Celina turned her head away, focused on the wall. She was too tired to fight with him over the moniker. She hoped he didn’t call her bluff. Walking out of the hospital and going after Emilio on her own was out of the question at the moment. She couldn’t even sit up without getting dizzy.

“All right,” Cooper said, his acquiescence a bit too easy, too tidy. Celina knew he was cutting her slack. “I promise. Now will you take your medicine?”

Celina turned her face back to him. “A half dose, like you suggested, but just this once.”

Cooper smiled at her as he pushed the call button. The nurse returned and two minutes later, the morphine was spreading through her veins, the warmth it brought with it easing the aches and pains and forcing her to relax. Cooper pulled up the chair next to her bed, sat watching her.

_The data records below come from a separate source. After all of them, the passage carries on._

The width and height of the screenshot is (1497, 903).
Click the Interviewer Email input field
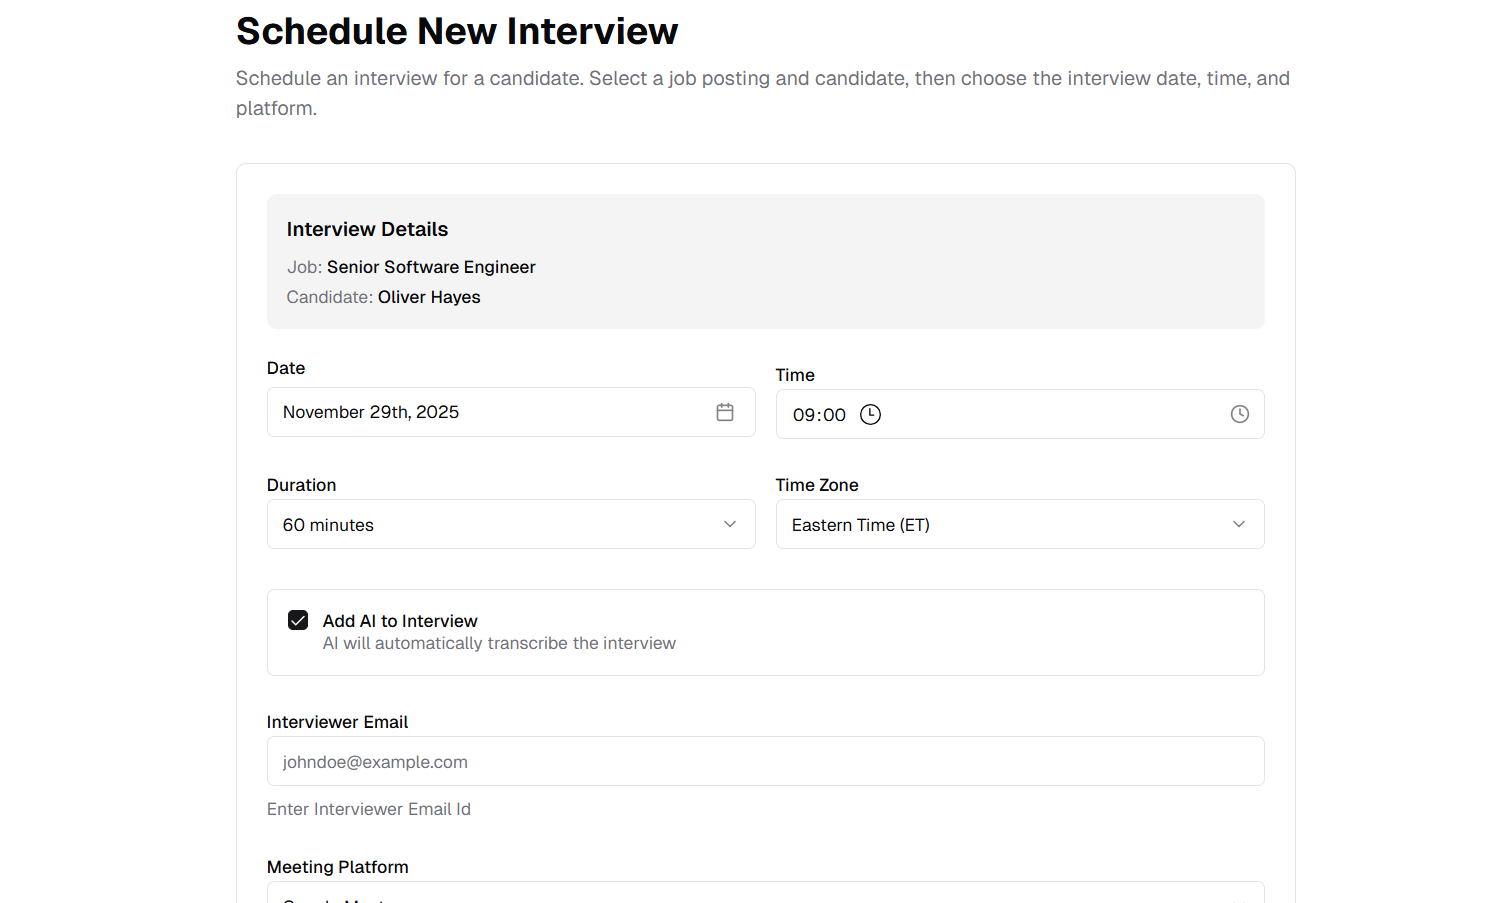pos(765,761)

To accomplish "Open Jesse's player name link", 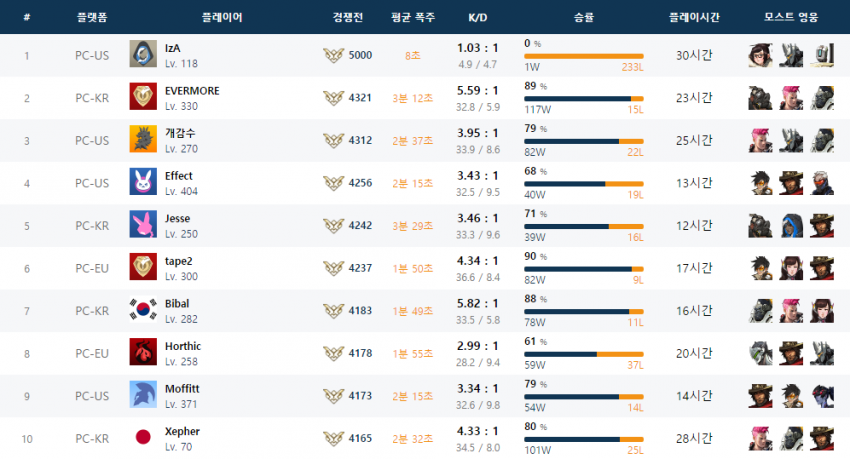I will click(x=177, y=218).
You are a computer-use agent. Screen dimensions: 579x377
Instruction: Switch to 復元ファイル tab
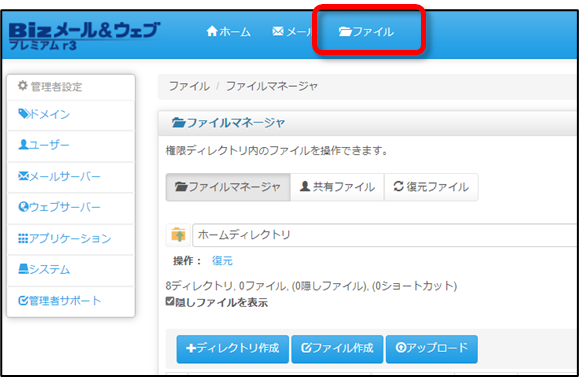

“At least I got in a few good jabs.”

“Mary did, too, at the safe house. Guy’s got to be feeling a little pain tonight as well.”

“Have they found anything out about Chief Forester?” she asked, stifling a yawn.

Cooper shook his head. “Crime scene techs will turn up something. Don’t worry.”

She moved her arm pillow to the left side, turned her body toward Cooper and scrunched up in a fetal position. Laying her injured wrist on the pillow, she used her left hand to tug the hospital blanket over her shoulder. “How did he get Forester out of the room?”

They both knew who ‘he’ was. “Did you look through your overnight bag to see if anything was missing?”

“My cell phone,” she told him. “I had it next to me in bed when I went to sleep in case you called with news. It was gone when I woke up, but it’s probably lost in the sheets.” She suddenly straightened and pushed up on her elbow. “But what if he’s got my cell phone? He’s got my family and friends, all their phone numbers. He can find them, Cooper.”

“I’ll put Thomas on it.” Cooper pushed her gently back down as he went to the door. Sticking his head out, he called for Thomas.

Celina mentally groaned at the thought of another of her SCVC teammates seeing her lying in a hospital bed looking the way she did, but her concern over her family’s safety trumped her ego. She gave Thomas the names of everyone in her cell phone’s address book and as many numbers as she could remember off the top of her head. Maybe it was the morphine, or maybe it was the fact that she had set up most of her family and her closest friends in speed dial, but she found she couldn’t remember many. As Thomas left to go to work on notifying everyone, Celina closed her eyes. “I want protection for my parents.”

“Dupé will agree, I’m sure,” he said. He held her good hand, and as she drifted off to sleep, she heard him on his cell phone ordering security agents to be sent to guard each of her brothers and their families as well.

 

Chapter Twenty-two

 

Sara Rios felt Cooper Harris’s
eyes on her. She was standing in the bathroom of Celina’s hospital room giving him, Thomas Hawkins, Nelson Sanchez, and Mitch Holton an update on her hunt for Emilio Londano.

All of their gazes rested heavily on her, but Cooper’s eyes were especially intense. He was sizing her up from the tip of her head to the soles of her shoes. He was pissed and scared and it was pure, raw emotion keeping him standing. As much as his posture—head and shoulders thrown back, arms crossed—screamed top dog, leader of the pack, his eyes told her he was second-guessing himself. While it wasn’t her job to reassure him, she wanted to anyway. She liked him. He reminded her of another alpha male she just happened to be married to.